The Canadian banking company formed a new enterprise AI team in January that's built a customer-facing tool; two others have been developed by the bank's Digital Innovation program. All three are in the pilot phase and are expected to go live within the next six months.

BMO executives hope the new technology will help the company become more efficient. The idea is that it will allow customers to migrate from fully assisted channels like the branch and call center to digital channels like mobile, tablet and voice.

The technology is also meant to help grow digital sales and strengthen customer loyalty at the same time.

The team working on this initiative has dealt with many cultural, organizational and hiring challenges that banks tend to encounter when they try to deploy AI.

But the approach BMO devised — which is so holistic that the company refers to it as building an "AI organization" — is proving successful.

The three AI engines

The first problem BMO, which has 12 million customers, decided to tackle with AI was customers' cash shortages.

"Forty percent of our customers have trouble paying an unexpected $500 expense," said Peter Poon, managing director of digital product management and innovation at BMO. "Something like winter tires, a lot of people have trouble managing their cash flow to budget for it."

The new enterprise AI team built a system that mines customers' transaction histories and preauthorized payments to predict a cash flow shortfall 14 days in advance. In the pilot, these predictions have been right 95% of the time.

BMO has connected those insights with actions the customer can take. Customers can be automatically presented with a digital line of credit application with their data prepopulated. Or they can receive an authorized overdraft protection offer.

The second AI project created by Poon's group and the enterprise AI team is called BMO Quick Pay.

BMO focused on this because it found that 87% of Canadians pay at least one bill late per year.

To help customers deal with bills more efficiently, BMO used machine learning to create an automated bill payment tool.

Customers can take a picture of a bill or forward an e-statement to BMO. The software extracts the relevant data points from the bill (biller, amount, due date, etc.) and presents them to the customer over the mobile app or website. The customer types "pay" to confirm and the payment is made.

"Our customers are able to pay six times faster than the conventional bill payment process," Poon said. "On top of that, we've had well over 90% adoption amongst our pilot test base."

The third AI project in pilot is a conversational sales tool.

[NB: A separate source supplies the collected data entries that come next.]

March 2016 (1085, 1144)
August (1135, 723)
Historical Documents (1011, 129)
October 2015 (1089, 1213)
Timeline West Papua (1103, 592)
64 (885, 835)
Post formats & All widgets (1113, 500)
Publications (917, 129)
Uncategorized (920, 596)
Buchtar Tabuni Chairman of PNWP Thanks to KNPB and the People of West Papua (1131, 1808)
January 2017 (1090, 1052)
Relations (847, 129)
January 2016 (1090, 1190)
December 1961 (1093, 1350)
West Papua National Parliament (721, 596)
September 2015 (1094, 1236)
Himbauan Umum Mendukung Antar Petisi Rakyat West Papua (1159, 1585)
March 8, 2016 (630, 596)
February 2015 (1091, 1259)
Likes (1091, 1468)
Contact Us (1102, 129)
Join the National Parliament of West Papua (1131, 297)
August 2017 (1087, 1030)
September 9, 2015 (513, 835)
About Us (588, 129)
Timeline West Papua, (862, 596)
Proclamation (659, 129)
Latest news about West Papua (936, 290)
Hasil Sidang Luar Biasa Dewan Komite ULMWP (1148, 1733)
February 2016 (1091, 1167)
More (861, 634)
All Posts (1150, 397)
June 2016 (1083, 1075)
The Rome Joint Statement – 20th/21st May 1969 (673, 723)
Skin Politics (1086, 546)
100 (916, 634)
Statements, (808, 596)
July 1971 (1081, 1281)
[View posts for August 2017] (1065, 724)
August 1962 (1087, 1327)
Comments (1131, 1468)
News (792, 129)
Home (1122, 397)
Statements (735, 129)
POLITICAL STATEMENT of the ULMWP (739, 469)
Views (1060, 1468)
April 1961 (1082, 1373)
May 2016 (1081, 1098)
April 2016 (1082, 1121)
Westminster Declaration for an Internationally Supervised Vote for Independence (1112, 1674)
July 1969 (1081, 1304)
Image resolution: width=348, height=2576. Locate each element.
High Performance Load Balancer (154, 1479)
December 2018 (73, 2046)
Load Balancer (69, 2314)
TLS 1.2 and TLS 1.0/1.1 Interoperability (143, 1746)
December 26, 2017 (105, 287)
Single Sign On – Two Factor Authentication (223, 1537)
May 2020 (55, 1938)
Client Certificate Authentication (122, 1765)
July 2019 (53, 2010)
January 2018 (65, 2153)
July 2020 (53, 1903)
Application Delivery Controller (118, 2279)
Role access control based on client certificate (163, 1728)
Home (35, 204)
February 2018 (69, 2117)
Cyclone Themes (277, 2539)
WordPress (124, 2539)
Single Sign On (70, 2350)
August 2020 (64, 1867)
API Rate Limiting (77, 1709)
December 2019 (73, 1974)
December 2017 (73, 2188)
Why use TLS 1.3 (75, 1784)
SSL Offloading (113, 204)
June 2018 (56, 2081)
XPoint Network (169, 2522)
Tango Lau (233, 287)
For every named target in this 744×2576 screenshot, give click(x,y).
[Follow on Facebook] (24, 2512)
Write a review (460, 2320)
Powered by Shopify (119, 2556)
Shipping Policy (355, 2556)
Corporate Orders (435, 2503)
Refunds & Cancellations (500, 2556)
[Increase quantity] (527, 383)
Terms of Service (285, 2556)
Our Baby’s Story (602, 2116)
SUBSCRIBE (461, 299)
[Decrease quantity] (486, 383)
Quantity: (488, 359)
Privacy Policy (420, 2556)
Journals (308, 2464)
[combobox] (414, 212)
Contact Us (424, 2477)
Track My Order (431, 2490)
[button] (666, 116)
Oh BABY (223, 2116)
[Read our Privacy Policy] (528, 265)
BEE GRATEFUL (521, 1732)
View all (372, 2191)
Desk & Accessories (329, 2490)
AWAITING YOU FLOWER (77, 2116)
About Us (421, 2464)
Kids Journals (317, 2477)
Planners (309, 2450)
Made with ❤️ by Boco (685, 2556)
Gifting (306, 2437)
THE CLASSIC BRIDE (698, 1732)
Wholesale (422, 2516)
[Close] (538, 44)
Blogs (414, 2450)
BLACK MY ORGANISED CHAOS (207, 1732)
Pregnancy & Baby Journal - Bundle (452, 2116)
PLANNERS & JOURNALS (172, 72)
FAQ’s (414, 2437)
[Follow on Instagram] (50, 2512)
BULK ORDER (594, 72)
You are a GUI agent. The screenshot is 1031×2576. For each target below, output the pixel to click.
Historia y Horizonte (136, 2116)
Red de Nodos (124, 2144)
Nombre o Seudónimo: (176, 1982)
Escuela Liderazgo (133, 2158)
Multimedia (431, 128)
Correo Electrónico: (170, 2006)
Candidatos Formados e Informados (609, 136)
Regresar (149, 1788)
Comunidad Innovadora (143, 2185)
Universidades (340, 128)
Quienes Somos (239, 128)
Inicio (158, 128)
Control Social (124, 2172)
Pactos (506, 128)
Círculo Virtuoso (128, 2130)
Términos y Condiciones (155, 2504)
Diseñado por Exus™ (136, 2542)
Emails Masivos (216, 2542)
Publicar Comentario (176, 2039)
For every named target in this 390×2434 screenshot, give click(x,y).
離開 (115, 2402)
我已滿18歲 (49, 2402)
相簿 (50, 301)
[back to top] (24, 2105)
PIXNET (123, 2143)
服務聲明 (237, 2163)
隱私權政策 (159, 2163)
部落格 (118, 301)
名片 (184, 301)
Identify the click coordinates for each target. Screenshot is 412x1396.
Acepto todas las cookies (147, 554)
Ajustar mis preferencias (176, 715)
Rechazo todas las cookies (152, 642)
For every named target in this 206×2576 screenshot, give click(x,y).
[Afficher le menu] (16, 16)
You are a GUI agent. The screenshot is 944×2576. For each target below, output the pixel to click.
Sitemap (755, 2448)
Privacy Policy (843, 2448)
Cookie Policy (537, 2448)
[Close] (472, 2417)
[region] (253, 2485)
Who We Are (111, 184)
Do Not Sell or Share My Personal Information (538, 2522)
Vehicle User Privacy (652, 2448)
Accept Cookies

According to BMO, 5 million Canadians look for a better rewards credit card every year. This tool helps customers explore solutions and find the right card.

"Often customers find there's just so many choices," said Poon, who is based in Canada but has accountability for innovation, alerts and open banking for North America.

The software analyzes existing customer data and their responses to questions about what kinds of rewards they'd like. Then it makes a recommendation.

What is an AI organization?

The journey BMO went through to create what it refers to as an enterprise AI organization started with deciding on a strategy and hiring accordingly.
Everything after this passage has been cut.